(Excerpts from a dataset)
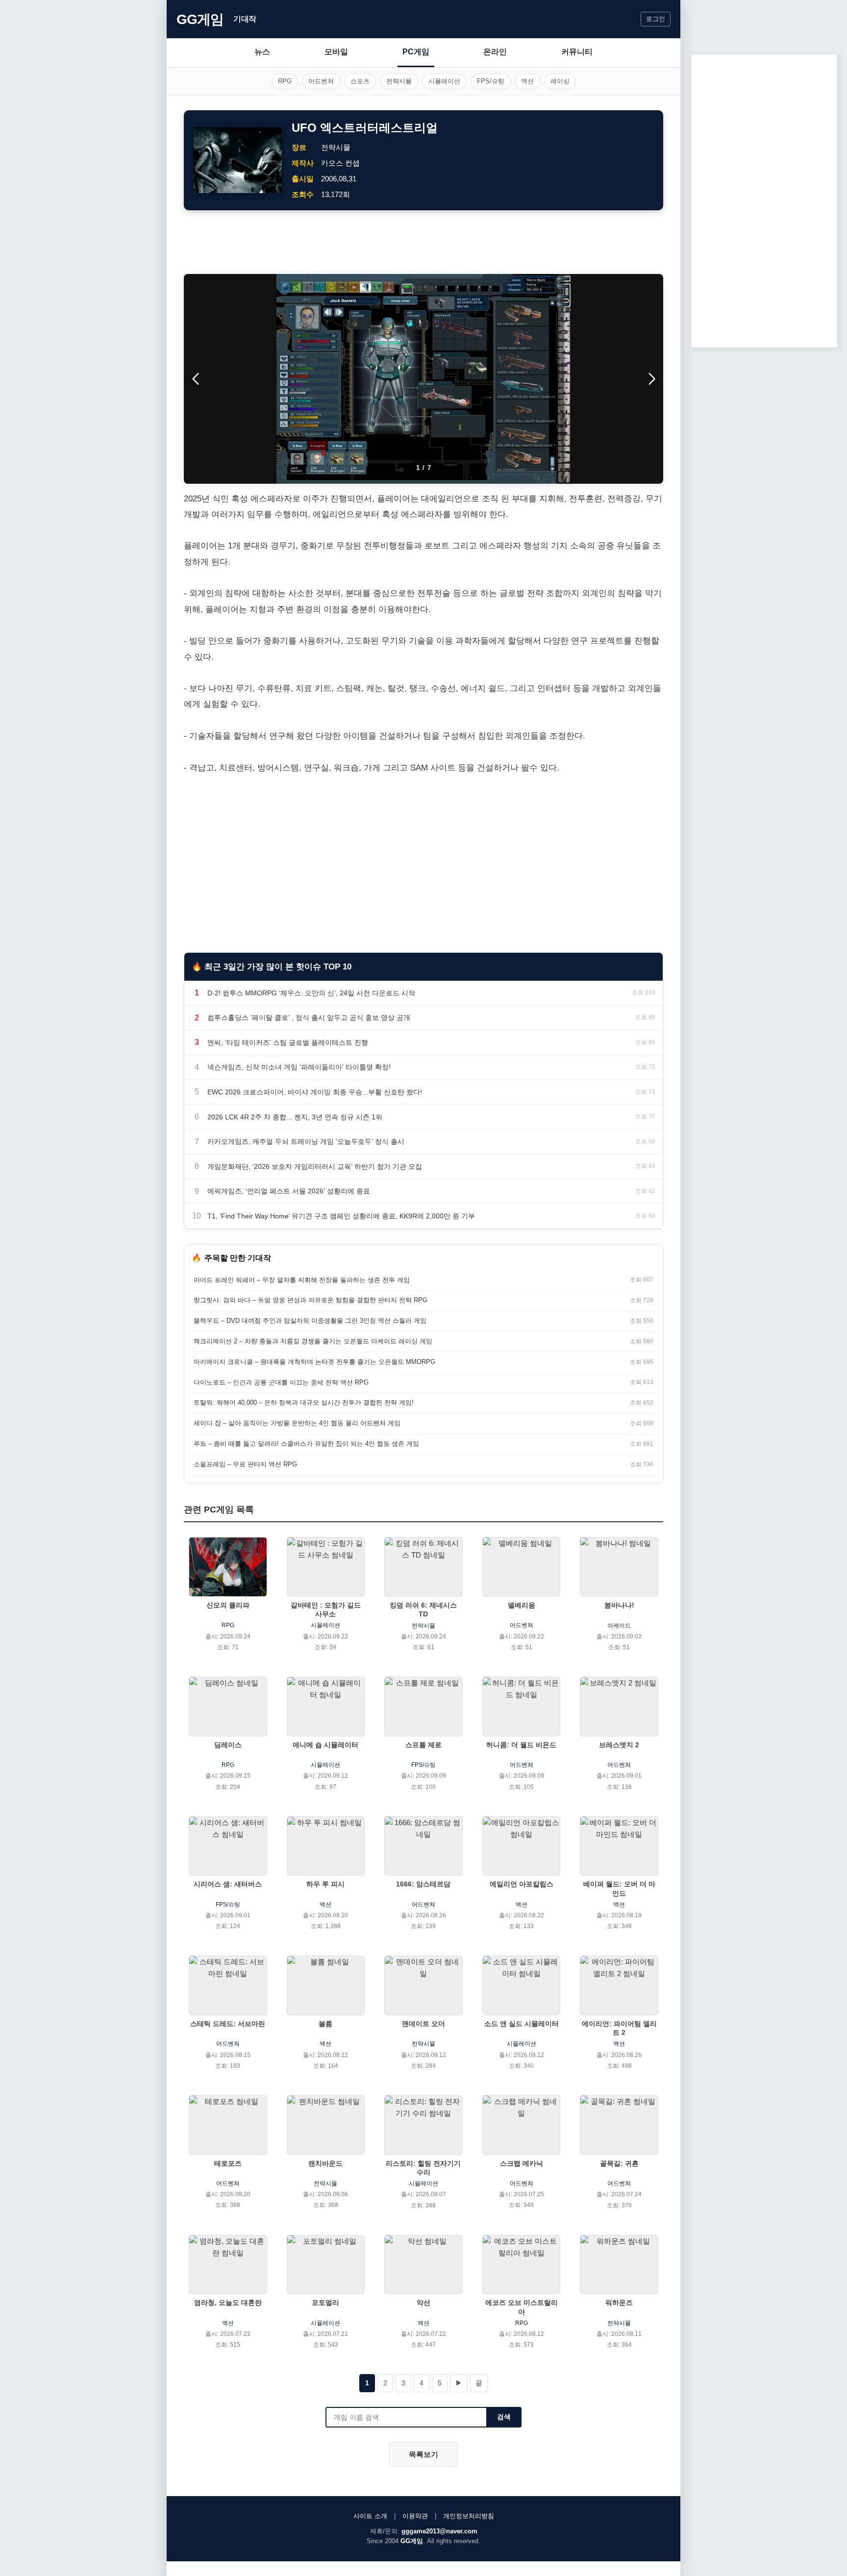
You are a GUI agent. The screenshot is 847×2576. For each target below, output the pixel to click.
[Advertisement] (423, 242)
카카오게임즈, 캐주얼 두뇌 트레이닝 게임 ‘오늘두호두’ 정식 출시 (305, 1141)
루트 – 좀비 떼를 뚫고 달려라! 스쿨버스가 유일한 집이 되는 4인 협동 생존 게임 (306, 1443)
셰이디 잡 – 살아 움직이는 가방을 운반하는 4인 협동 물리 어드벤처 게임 (297, 1423)
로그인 (655, 19)
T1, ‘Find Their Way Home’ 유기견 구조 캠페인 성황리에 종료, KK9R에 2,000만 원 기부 (341, 1216)
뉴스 (262, 52)
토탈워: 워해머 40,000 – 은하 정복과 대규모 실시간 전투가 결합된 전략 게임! (304, 1402)
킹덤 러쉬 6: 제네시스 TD (423, 1609)
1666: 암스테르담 (423, 1884)
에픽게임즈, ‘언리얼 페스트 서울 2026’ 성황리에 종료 (288, 1191)
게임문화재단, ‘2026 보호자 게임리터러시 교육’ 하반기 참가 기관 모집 (314, 1166)
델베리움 (521, 1605)
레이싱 (560, 81)
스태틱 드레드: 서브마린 (227, 2024)
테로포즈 (228, 2163)
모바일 (336, 52)
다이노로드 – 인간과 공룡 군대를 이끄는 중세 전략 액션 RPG (281, 1382)
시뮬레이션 (444, 81)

■ Directions for this task:
Copy whichever lines above contain the string "성황리에".

■ Task solution:
T1, ‘Find Their Way Home’ 유기견 구조 캠페인 성황리에 종료, KK9R에 2,000만 원 기부 (341, 1216)
에픽게임즈, ‘언리얼 페스트 서울 2026’ 성황리에 종료 (288, 1191)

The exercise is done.